The U.S. Department of Agriculture runs SNAP, but states are in charge of distributing benefits. The majority of those who receive SNAP are children, the elderly or people who struggle with a disability. Government statistics show that the average benefit for individuals is $125 a month.
For Davenport, his next SNAP disbursement is more than five weeks away. He already used most of February's payment stocking his pantry.
"Cereals, oatmeals, soups, because it's winter. Like, canned spaghetti, canned ravioli, canned lasagna, stuff that I can freeze," he said.
The disruption to benefits has Secretary Teresa Miller of Pennsylvania's Department of Human Services on edge.
"Right now, frankly, all of our energy is trying to figure out what we can do to help people get through to their next March payment," she said.
Encouraging food bank contributions
Miller is urging Pennsylvania residents to donate this month to their local food banks since they're expecting a surge in demand. Miller says she has been chipping in herself.
"I wrote a check that was a little higher than what I normally write, because I'm concerned about people this month," she said.
Officials in states around the country attempted to inform SNAP clients about how to budget for the double payment, but in Pennsylvania, Miller acknowledged, letters did not reach recipients until after the change. She blames the logistical nightmare on the federal government.

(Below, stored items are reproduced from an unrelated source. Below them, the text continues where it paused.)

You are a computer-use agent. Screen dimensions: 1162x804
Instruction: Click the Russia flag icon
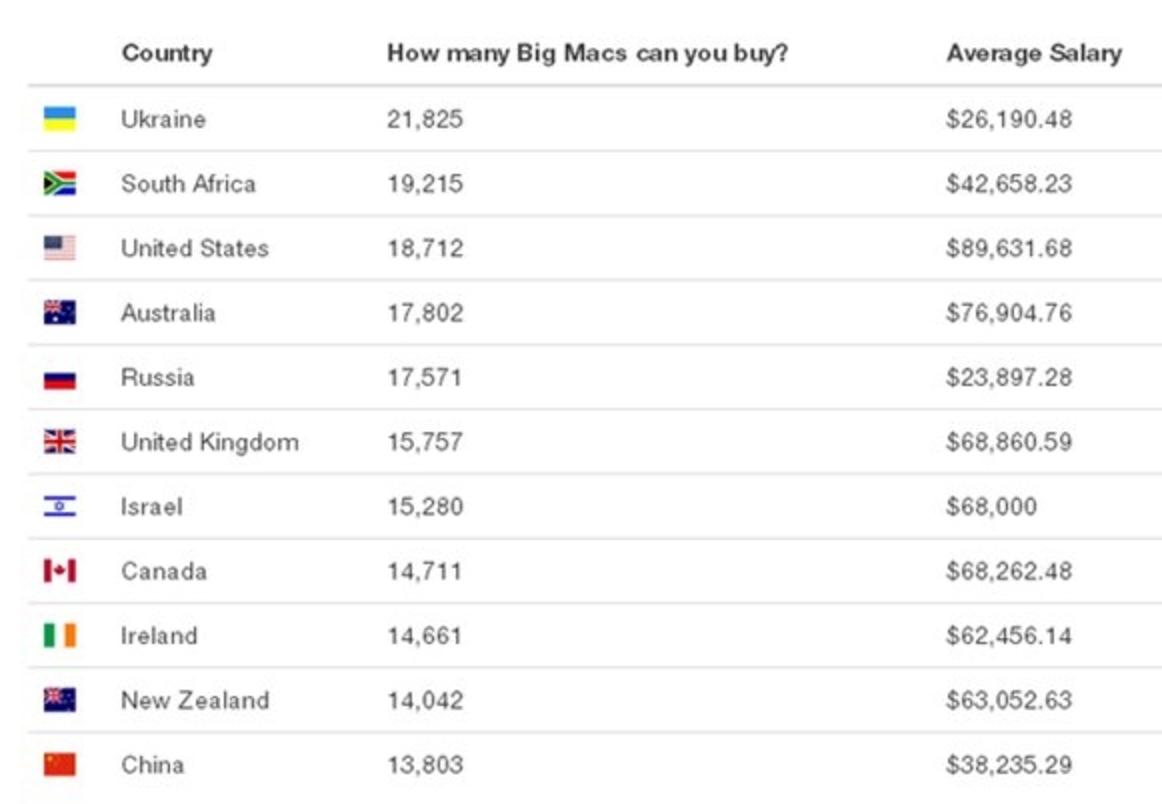59,379
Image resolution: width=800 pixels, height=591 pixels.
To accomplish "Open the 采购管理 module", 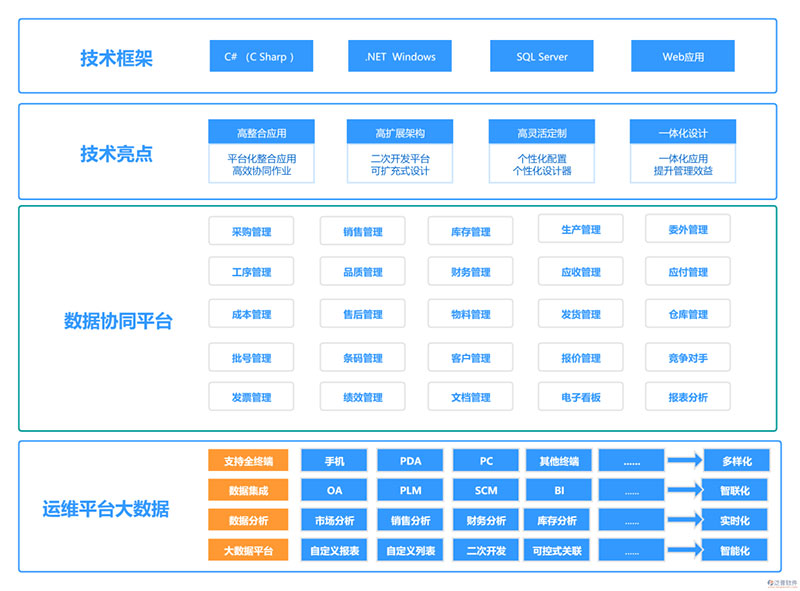I will (251, 229).
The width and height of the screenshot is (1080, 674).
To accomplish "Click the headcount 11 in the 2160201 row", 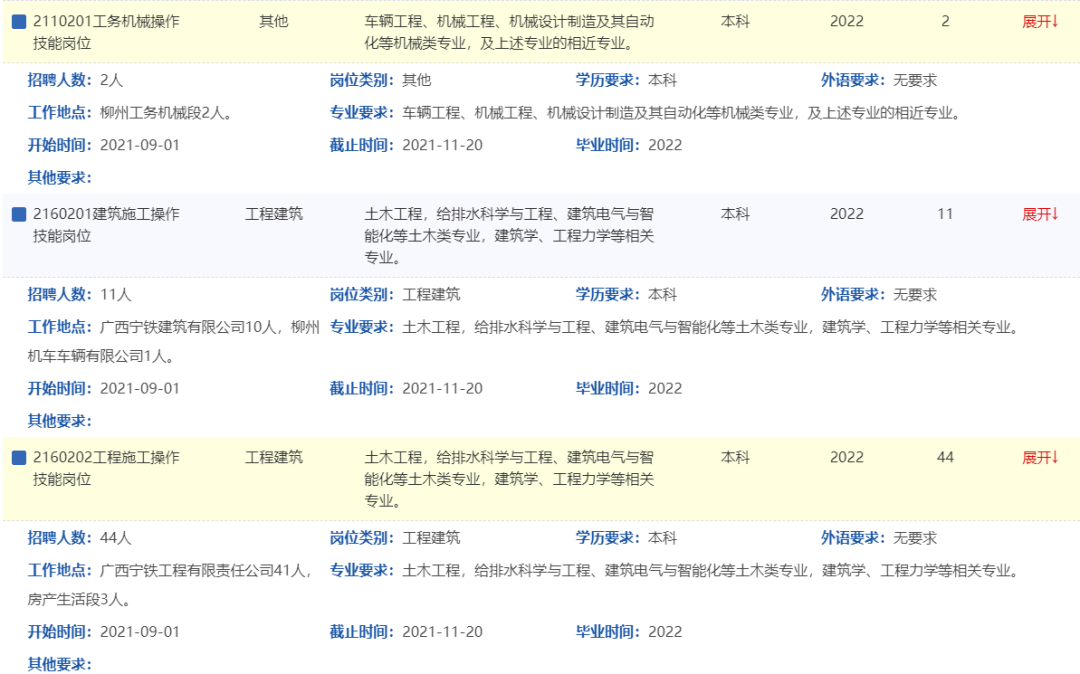I will pos(945,214).
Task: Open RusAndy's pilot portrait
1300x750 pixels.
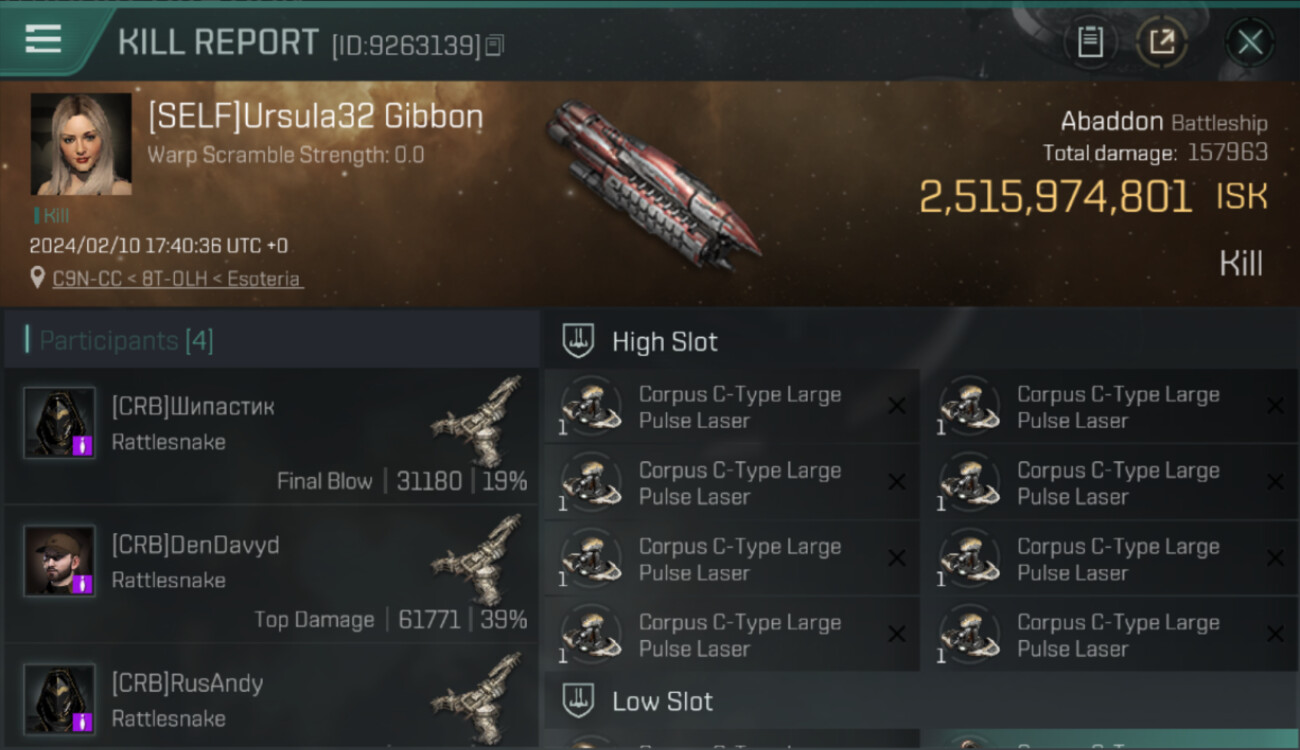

About 90 percent of those on SNAP nationwide will go more than 40 days between food payments, according to Rosenbaum.
"So that will put a strain at the end of February and the beginning of March for many households across the country," she said.
At a food pantry in Lansdale, Pa., Christi Schatz lined up for donated food this week. She usually uses a mix of SNAP and disability benefits to buy groceries. But she has depleted both. She was counting on getting a payment this month.
She thought, like many others, that the double payment was a glitch.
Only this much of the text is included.